Schematic Representation of Artificial Neural Network

3.5 User verification through artificial neural network

An artificial neural network (ANN) is a fully connected network of neurons in which the input is passed forward layer by layer. The input to this ANN model is the feature vectors extracted from the CNN model. The schematic representation of the ANN model is shown in Fig. 5. The ANN model consists of dense layers with 256, 200, 100, 50, 10 neurons at each layer, respectively. L2 normalization is done on the output layer. The ANN model is trained using triplet loss in the same way as the CNN model. Triplets are created from feature vectors. Euclidean distance between the reference random projected feature vector and the query random projected feature vector is computed and used for the verification decision. If the distance exceeds the threshold, the user is an imposter otherwise he/she is genuine.

4 Results and observations

4.1 Experimental design

MICBTDL is experimented on MMUFootnote 1 and IITD [19] iris database. The details of the database are listed in Table 1. The IITD iris database consists of 225 subjects. Since 208 subjects from the IITD database contains both left and right iris images with a minimum of 5 samples each. Therefore, we consider 208 subjects to conduct our experiments and exclude other subjects. The experiments of MICBTDL are trained on a GPU workstation (SuperMicro 7039, Dual Intel Xeon Silver processor 4110, CUDA enabled NVIDIA GPU card Geforce GTX1080Ti, 2 GPU). Further, the Tensor Flow and Keras were applied.
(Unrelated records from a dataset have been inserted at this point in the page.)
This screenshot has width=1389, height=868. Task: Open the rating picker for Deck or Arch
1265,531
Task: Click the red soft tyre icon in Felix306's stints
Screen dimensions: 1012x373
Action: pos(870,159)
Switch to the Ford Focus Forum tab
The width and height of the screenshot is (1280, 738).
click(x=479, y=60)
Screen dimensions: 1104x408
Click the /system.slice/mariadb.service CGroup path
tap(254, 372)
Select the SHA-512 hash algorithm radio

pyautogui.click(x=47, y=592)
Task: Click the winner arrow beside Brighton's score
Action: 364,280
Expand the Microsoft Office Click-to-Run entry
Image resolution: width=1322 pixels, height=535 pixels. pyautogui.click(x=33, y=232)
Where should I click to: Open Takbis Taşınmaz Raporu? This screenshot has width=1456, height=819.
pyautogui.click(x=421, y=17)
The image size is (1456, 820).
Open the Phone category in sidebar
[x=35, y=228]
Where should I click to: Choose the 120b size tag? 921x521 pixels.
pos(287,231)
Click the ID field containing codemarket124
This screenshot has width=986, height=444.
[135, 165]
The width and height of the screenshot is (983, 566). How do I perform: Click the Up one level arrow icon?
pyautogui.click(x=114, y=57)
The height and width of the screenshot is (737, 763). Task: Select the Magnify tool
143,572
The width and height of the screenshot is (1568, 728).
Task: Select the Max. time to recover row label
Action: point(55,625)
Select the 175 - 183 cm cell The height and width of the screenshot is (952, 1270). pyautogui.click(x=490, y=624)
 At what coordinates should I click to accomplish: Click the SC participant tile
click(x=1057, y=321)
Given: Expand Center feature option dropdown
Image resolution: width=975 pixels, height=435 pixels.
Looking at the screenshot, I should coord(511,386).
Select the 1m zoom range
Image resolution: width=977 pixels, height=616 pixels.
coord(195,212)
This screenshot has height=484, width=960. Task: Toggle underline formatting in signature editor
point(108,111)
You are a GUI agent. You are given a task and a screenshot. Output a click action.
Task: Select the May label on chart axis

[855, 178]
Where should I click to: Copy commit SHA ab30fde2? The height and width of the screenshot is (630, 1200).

Table 1 Description of the database

4.2 Performance analysis

We carried out experiments on IITD and MMU databases. IITD database has 2080 images (208 subjects-five right and five left iris images of each subject). MMU database has 450 images (45 subjects - five left and five right iris images of each subject). The metrics like false accept rate (FAR), false reject rate (FRR), genuine accept rate (GAR), and equal error rate (EER) are considered to check the performance of MICBTDL.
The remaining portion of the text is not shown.